ひとしきり泣いて氷柱となるまで立つ 佐藤りえ

 たぶん、若松孝二監督「実録・連合赤軍あさま山荘への道程(みち)」という映画が下敷きになって構成した二十句。一句独立の視点で読むと、この句が物語から離れても句として最も立っている気がした。「ひとしきり泣いて」という肉体性(生)から「氷柱となるまで立つ」という精神性(死)の隠喩が決まった。他句に〈霜柱踏み踏み外し別世界〉求心的な組織に、間違って入り込んでしまう悲劇。赤軍でなくても、いじめ学級やブラック企業、カルト等、どこまでも人間が抱え持つ闇というものなのだろうか。

2016年11月18日金曜日

【俳句新空間No.3】 福田葉子の句 / もてきまり


葱の鞭ときおり使う老婆いて 福田葉子
俳の象徴としての葱、それを用いての鞭。若い衆に使うのか自らに使う鞭なのか、たぶん両方に使っている。最近の老婆はとても老婆とは言えず、福田さんはもちろんのこと、金原まさ子さんはじめ、姿勢は良いしPCはこなすし、疲れた初老を凌ぐ。年を重ねることで世界の多様性に気付き自由になれる力というものがあるのではないかと最近思う。で、この鞭はけっこう痛い。他句に〈初蝶のかの一頭はダリの髭〉クールな銀の額縁に入れギャラリーに飾りたいくらい、おしゃれ。

2016年11月11日金曜日

【俳句新空間No.3】ふけとしこ作品評 / 大塚凱



  オリオンの腕を上げては星放つ
冬の澄明な夜空を見ていると、瞳にはオリオン座の、否、オリオンの姿そのものが浮き上がってくるように感じたのだろう。そのオリオンが腕を上げていると意識したとき、星座をなす星々の輝きが放たれた。本来は星が光を放つと述べるべきところを「星放つ」と敢えて強引に書いたこと、そして、オリオンの姿が浮かび上がるかのように感じられるさまを「腕を上げては」と表現したことが句のスケールを広げた。
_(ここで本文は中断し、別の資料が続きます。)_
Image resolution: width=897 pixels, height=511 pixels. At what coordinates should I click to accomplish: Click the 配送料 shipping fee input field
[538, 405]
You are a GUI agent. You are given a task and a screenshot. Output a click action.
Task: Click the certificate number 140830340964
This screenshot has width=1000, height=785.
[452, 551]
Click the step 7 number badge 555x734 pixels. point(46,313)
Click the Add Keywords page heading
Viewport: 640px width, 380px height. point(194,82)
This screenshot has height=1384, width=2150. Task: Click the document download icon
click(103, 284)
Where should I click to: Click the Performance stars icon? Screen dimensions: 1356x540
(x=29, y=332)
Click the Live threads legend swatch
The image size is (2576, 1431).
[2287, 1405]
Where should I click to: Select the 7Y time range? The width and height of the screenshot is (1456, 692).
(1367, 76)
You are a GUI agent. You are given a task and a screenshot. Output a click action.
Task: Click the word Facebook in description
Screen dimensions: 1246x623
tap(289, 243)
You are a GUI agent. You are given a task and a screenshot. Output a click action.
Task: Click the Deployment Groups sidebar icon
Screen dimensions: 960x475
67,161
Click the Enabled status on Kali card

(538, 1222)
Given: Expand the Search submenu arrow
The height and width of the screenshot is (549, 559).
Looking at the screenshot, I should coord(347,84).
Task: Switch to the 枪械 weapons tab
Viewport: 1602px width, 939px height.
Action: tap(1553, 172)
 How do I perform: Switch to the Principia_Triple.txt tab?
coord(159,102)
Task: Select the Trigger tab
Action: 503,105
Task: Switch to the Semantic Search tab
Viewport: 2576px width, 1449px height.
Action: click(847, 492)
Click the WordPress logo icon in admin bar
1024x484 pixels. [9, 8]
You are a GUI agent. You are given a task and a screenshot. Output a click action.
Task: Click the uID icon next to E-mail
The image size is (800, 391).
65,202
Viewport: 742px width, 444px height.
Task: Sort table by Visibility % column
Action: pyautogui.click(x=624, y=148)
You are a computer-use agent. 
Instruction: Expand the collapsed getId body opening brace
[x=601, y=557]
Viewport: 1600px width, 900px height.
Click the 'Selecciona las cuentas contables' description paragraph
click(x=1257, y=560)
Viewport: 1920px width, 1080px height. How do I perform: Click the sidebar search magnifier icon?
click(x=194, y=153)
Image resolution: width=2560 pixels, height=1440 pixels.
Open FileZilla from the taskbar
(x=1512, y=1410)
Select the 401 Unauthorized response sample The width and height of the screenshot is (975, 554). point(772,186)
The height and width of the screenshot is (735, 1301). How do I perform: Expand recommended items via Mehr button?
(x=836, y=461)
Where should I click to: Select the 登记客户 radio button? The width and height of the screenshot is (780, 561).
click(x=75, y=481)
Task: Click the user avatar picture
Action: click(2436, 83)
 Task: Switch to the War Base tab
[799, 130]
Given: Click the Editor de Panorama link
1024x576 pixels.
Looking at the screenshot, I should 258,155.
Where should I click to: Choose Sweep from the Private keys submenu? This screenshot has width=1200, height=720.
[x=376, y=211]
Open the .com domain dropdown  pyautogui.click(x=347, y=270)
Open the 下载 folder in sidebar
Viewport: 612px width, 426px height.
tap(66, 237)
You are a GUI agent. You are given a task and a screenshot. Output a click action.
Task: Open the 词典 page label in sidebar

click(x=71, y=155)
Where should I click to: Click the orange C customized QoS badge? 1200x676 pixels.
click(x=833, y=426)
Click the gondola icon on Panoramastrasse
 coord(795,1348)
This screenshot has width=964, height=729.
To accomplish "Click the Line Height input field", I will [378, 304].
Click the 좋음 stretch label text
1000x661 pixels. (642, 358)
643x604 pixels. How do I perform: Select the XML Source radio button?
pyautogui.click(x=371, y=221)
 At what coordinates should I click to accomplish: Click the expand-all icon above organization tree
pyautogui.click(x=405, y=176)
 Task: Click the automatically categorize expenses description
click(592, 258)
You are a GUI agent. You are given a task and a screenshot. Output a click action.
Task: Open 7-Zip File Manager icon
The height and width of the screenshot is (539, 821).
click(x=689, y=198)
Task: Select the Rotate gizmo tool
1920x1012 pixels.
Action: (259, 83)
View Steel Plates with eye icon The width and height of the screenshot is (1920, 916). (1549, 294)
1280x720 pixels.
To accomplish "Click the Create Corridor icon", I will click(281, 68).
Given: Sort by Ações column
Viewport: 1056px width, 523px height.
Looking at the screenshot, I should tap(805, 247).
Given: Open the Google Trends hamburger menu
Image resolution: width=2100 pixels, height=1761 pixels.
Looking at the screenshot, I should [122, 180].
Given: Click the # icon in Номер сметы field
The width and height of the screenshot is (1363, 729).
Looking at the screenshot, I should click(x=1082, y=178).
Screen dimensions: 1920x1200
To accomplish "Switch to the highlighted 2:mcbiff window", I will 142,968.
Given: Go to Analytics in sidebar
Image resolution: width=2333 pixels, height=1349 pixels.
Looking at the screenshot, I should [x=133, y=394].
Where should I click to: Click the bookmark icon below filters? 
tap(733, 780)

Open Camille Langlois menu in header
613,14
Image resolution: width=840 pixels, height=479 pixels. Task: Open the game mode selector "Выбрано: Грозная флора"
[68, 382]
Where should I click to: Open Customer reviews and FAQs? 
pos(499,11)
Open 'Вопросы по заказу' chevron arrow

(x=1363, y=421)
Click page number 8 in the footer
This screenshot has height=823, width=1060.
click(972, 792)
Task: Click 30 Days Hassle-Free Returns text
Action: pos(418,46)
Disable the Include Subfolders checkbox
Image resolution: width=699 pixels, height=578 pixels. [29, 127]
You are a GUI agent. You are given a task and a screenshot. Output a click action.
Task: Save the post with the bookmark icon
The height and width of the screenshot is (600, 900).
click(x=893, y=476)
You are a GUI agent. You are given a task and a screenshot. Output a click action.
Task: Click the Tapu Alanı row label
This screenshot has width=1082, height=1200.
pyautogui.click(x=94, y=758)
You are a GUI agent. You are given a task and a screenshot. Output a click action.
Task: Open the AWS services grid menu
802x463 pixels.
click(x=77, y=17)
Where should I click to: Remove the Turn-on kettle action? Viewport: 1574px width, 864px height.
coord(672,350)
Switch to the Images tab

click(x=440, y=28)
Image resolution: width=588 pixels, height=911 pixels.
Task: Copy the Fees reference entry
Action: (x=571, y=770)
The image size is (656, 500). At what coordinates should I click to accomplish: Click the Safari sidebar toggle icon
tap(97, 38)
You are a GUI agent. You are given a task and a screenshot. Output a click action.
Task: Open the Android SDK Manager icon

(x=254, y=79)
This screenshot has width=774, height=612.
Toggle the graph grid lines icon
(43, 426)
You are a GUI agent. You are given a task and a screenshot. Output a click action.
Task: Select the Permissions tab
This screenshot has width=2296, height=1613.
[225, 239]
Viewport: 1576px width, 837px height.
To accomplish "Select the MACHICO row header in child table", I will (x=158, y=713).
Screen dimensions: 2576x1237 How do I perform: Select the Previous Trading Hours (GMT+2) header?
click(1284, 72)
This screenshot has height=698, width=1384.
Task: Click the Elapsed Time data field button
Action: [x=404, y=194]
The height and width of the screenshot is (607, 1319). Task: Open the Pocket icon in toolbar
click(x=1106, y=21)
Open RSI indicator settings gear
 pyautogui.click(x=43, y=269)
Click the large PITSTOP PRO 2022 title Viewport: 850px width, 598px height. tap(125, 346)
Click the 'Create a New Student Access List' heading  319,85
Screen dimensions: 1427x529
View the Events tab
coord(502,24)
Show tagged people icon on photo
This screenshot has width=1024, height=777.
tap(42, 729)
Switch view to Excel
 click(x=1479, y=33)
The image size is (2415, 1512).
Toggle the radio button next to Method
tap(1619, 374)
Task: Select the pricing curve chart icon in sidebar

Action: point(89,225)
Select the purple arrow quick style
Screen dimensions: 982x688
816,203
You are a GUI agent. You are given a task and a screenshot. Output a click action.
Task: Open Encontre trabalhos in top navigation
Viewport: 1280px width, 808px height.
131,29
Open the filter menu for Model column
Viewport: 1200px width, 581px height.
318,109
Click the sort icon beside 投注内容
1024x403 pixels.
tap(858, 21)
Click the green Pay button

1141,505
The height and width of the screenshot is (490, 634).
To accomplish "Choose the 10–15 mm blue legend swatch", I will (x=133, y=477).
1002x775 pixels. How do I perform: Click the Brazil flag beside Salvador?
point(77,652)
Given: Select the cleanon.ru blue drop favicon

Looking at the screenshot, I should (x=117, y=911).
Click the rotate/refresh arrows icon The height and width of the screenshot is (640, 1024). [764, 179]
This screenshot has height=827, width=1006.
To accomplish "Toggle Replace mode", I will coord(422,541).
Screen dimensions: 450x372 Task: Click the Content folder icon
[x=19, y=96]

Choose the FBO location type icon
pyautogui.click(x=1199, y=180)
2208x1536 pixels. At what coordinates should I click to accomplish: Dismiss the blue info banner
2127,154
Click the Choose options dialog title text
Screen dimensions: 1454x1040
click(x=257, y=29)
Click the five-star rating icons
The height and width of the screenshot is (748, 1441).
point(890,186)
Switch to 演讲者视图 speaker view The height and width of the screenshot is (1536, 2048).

常識に即して考えるならば、オリオン座の腕を表現する星を見つけたときにオリオンの「腕」を脳裏に描くのが素直な把握であろう。しかし、この句においては「腕を上げては星放つ」という逆転的かつ大胆な発想が魅力となっている。星の鋭い光とともに、その「腕」の力感がダイナミックに伝わってくる。

  雪の日を眠たい羊眠い山羊
雪の日には不思議な眠気を感じる。その静けさのせいか、あるいは体温が低下して疲労するからか。羊や山羊も雪を戴くかのようなその白い毛でからだを覆っているのかと思うと、いかにもあたたかそう。「眠たい羊眠い山羊」という措辞も頷ける。上五のさりげない「を」に技巧が光る。

2016年11月4日金曜日

【俳句新空間No.3】 中西夕紀の句 / もてきまり



土門拳亡し石炭の山もなし 中西夕紀
写真集『筑豊のこどもたち』を出した土門拳も今は亡く、またモノクロに映っていた石炭の山(ボタ山)も今はもう緑の山なのだが、土門拳と言えばモノクロ。石炭の山と言えばモノクロを想起させ、又、その述語で「亡し」「なし」と畳みかける技がすぐれて妙。他に〈彼岸から吹く北風もありぬべし〉子規、最晩年の〈鶏頭の十四五本もありぬべし〉を遠く想う。子規(死者)のいる彼岸から吹く北風もあるだろうなぁというほどの意だが、彼岸から此岸へ俳句という現場に吹く北風は厳しい。